Pour sa nouvelle enquête en bande dessinée dans le IXe arrondissement de Paris, Boulevard… Ossements, Burma est mis en images par Nicolas Barral. Une première. Explications.
Casterman : Nestor Burma en bande dessinée, vous étiez fan ?
Nicolas Barral : Et même un gros fan ! De Burma, et surtout de Tardi… J’avais 17-18 ans quand j’ai fait mes premiers pas de dessinateur en herbe. Comme je venais de lire une interview de Tardi où il expliquait sa méthode de travail à propos de cette série, je suis parti en repérage dans Paris avec mon appareil photo et j’ai réalisé un mini récit… à la Tardi. Le temps a passé, d’autres auteurs m’ont influencé, mais Tardi reste tout de même une référence importante pour moi.

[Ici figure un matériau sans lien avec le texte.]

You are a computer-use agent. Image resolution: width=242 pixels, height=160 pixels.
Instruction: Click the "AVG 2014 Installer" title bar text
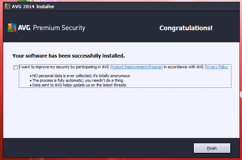tap(33, 6)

Casterman : Cette reprise a donc été un plaisir ?
Nicolas Barral : J’ai été contacté quand Emmanuel Moynot a souhaité faire une pause pour se consacrer à des choses plus personnelles, et j’avoue que la proposition m’est allée droit au coeur. J’ai fait quelques planches d’essai pour savoir si j’étais capable d’entrer dans la peau de Jacques Tardi… Et c’était concluant. Il faut souligner que j’avais déjà mis en scène des histoires se déroulant dans les années 1950 : Les Aventures de Philip et Francis, une parodie de Blake et Mortimer, et Les Ailes de plomb, un polar plus en lien avec l’ambiance des romans de Léo Malet.
Casterman : Deuxième étape, il a fallu choisir quel roman adapter… Pas trop difficile ?

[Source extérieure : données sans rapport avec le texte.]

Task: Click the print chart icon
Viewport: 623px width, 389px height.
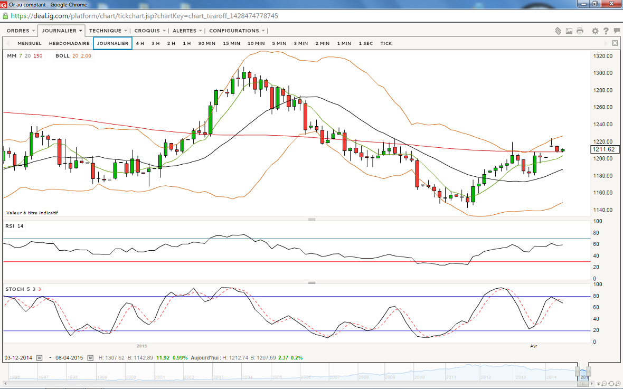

Nicolas Barral : Tardi m’avait donné envie de découvrir les romans de Malet. Je connaissais Les Nouveaux Mystères de Paris que j’ai relus pour l’occasion. Boulevard… Ossements s’est imposé naturellement en raison de sa scène d’introduction plutôt comique et mouvementée, et de ses dialogues savoureux. Comme j’ai pas mal pratiqué l’humour ces derniers temps, la transition me paraissait plus facile.
Casterman : Un humour qui transparaît aussi plus d’une fois au fil de cette bande dessinée…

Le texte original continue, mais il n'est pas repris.